▶ [What you should do]
Copy the entries from the very first line through the line containing "Looking at the screenshot, I should click(753, 204).", keeping every line precisely as it appears.

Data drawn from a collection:
>> Start
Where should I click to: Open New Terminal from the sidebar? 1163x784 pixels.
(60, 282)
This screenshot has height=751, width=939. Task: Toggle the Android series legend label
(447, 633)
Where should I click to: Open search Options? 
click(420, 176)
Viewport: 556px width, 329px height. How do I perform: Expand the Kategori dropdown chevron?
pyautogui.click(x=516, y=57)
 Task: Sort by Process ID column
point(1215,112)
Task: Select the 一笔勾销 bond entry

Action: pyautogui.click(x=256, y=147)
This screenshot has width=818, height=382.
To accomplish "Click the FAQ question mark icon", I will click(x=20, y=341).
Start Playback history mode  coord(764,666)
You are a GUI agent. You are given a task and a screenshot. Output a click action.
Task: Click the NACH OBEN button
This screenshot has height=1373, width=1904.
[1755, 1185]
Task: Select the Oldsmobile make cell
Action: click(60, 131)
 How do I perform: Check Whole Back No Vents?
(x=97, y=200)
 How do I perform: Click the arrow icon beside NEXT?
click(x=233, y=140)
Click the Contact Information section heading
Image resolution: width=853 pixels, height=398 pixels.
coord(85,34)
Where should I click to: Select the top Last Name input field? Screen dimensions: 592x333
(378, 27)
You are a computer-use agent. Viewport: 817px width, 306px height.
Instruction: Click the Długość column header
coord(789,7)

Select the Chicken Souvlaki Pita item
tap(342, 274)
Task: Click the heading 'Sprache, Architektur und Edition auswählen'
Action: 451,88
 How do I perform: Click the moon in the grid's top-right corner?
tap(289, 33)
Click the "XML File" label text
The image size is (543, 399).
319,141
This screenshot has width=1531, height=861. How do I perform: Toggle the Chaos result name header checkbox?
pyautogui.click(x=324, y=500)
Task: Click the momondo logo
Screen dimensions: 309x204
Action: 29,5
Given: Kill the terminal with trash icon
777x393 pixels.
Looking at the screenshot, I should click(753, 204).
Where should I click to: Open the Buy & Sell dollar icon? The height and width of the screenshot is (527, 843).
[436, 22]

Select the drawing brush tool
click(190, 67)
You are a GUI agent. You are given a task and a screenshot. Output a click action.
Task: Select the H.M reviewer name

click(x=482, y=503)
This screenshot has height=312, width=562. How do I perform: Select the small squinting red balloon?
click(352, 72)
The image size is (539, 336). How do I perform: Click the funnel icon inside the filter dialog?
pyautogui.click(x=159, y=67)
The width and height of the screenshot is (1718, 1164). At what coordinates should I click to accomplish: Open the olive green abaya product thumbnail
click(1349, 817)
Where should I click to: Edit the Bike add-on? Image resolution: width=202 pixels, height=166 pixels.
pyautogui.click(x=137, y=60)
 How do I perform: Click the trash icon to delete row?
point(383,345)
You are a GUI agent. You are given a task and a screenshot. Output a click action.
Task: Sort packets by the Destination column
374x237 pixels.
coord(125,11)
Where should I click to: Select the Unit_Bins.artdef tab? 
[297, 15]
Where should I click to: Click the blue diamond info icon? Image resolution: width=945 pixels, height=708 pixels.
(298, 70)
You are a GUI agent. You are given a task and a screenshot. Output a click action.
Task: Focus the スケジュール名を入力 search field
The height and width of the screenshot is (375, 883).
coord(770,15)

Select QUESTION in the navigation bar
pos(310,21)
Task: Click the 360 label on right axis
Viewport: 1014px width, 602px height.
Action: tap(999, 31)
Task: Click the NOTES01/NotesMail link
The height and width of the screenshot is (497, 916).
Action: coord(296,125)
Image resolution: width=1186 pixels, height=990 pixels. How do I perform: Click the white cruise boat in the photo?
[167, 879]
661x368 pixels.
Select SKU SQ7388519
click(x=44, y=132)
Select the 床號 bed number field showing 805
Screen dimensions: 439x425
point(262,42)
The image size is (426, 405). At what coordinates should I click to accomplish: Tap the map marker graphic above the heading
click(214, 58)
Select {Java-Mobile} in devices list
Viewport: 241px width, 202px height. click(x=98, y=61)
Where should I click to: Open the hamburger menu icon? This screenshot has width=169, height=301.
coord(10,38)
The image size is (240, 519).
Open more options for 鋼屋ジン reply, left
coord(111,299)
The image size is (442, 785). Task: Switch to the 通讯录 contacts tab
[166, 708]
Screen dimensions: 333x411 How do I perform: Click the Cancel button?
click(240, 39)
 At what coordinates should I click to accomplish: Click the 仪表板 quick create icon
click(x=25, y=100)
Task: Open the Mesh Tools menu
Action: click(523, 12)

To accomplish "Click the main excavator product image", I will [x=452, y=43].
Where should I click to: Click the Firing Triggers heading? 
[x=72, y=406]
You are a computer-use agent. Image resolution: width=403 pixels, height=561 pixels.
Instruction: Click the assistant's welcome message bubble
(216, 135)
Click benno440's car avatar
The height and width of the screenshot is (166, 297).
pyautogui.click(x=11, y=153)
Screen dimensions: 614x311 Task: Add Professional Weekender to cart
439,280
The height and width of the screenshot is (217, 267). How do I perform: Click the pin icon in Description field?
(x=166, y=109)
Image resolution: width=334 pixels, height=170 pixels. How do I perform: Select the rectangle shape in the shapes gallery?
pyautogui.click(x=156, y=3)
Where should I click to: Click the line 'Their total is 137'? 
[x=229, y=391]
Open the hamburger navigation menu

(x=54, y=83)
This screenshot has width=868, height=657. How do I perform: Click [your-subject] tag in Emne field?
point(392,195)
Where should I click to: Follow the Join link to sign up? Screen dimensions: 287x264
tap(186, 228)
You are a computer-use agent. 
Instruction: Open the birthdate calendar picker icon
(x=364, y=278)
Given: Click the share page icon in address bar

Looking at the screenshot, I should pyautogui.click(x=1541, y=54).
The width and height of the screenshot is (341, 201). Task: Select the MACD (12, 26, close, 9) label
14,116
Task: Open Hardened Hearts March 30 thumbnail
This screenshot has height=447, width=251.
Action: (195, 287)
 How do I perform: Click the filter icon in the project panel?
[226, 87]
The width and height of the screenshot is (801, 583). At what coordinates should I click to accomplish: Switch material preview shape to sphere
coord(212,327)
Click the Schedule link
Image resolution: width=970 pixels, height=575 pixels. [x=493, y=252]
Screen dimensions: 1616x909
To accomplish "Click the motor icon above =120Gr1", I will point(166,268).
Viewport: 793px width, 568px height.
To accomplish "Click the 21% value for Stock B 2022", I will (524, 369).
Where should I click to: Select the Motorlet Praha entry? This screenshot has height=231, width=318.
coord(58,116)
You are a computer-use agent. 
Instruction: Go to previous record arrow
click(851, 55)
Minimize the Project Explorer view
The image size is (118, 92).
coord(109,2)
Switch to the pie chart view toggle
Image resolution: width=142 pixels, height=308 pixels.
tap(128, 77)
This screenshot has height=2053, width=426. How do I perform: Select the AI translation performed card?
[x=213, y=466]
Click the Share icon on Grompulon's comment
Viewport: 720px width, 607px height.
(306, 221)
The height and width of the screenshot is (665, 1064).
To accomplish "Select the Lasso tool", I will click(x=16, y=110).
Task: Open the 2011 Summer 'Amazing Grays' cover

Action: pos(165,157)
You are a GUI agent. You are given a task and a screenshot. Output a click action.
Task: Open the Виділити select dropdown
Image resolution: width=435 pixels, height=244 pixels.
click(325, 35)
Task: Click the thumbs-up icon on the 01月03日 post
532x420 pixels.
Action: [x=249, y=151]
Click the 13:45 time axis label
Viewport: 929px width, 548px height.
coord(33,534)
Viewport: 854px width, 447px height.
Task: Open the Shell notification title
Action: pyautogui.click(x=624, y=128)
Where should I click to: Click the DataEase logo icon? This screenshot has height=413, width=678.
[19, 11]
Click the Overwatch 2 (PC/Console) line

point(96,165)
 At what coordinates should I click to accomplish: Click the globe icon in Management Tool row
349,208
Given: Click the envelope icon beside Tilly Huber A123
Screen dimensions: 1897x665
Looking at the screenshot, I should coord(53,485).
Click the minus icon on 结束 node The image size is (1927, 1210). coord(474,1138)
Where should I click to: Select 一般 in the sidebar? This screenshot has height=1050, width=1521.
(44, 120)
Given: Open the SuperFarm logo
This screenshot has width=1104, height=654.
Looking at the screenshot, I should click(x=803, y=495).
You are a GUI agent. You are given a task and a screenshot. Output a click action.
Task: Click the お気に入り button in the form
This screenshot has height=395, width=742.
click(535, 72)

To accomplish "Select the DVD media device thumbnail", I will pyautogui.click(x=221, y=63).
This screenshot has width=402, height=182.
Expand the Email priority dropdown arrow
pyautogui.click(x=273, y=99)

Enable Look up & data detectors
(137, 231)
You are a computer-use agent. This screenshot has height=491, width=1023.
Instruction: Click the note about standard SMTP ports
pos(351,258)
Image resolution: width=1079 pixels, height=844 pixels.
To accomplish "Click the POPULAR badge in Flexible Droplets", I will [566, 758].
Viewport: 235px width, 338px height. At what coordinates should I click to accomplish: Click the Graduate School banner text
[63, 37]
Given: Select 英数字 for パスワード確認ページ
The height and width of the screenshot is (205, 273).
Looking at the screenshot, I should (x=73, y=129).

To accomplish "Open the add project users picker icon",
>> End
▶ [Solution to this task]
Where should I click to: Open New Terminal from the sidebar? 1163x784 pixels.
(60, 282)
This screenshot has height=751, width=939. Task: Toggle the Android series legend label
(447, 633)
Where should I click to: Open search Options? 
click(420, 176)
Viewport: 556px width, 329px height. How do I perform: Expand the Kategori dropdown chevron?
pyautogui.click(x=516, y=57)
 Task: Sort by Process ID column
point(1215,112)
Task: Select the 一笔勾销 bond entry

Action: pyautogui.click(x=256, y=147)
This screenshot has width=818, height=382.
To accomplish "Click the FAQ question mark icon", I will click(x=20, y=341).
Start Playback history mode  coord(764,666)
You are a GUI agent. You are given a task and a screenshot. Output a click action.
Task: Click the NACH OBEN button
This screenshot has height=1373, width=1904.
[1755, 1185]
Task: Select the Oldsmobile make cell
Action: click(60, 131)
 How do I perform: Check Whole Back No Vents?
(x=97, y=200)
 How do I perform: Click the arrow icon beside NEXT?
click(x=233, y=140)
Click the Contact Information section heading
Image resolution: width=853 pixels, height=398 pixels.
coord(85,34)
Where should I click to: Select the top Last Name input field? Screen dimensions: 592x333
(378, 27)
You are a computer-use agent. Viewport: 817px width, 306px height.
Instruction: Click the Długość column header
coord(789,7)

Select the Chicken Souvlaki Pita item
tap(342, 274)
Task: Click the heading 'Sprache, Architektur und Edition auswählen'
Action: 451,88
 How do I perform: Click the moon in the grid's top-right corner?
tap(289, 33)
Click the "XML File" label text
The image size is (543, 399).
319,141
This screenshot has width=1531, height=861. How do I perform: Toggle the Chaos result name header checkbox?
pyautogui.click(x=324, y=500)
Task: Click the momondo logo
Screen dimensions: 309x204
Action: 29,5
Given: Kill the terminal with trash icon
777x393 pixels.
Looking at the screenshot, I should click(753, 204).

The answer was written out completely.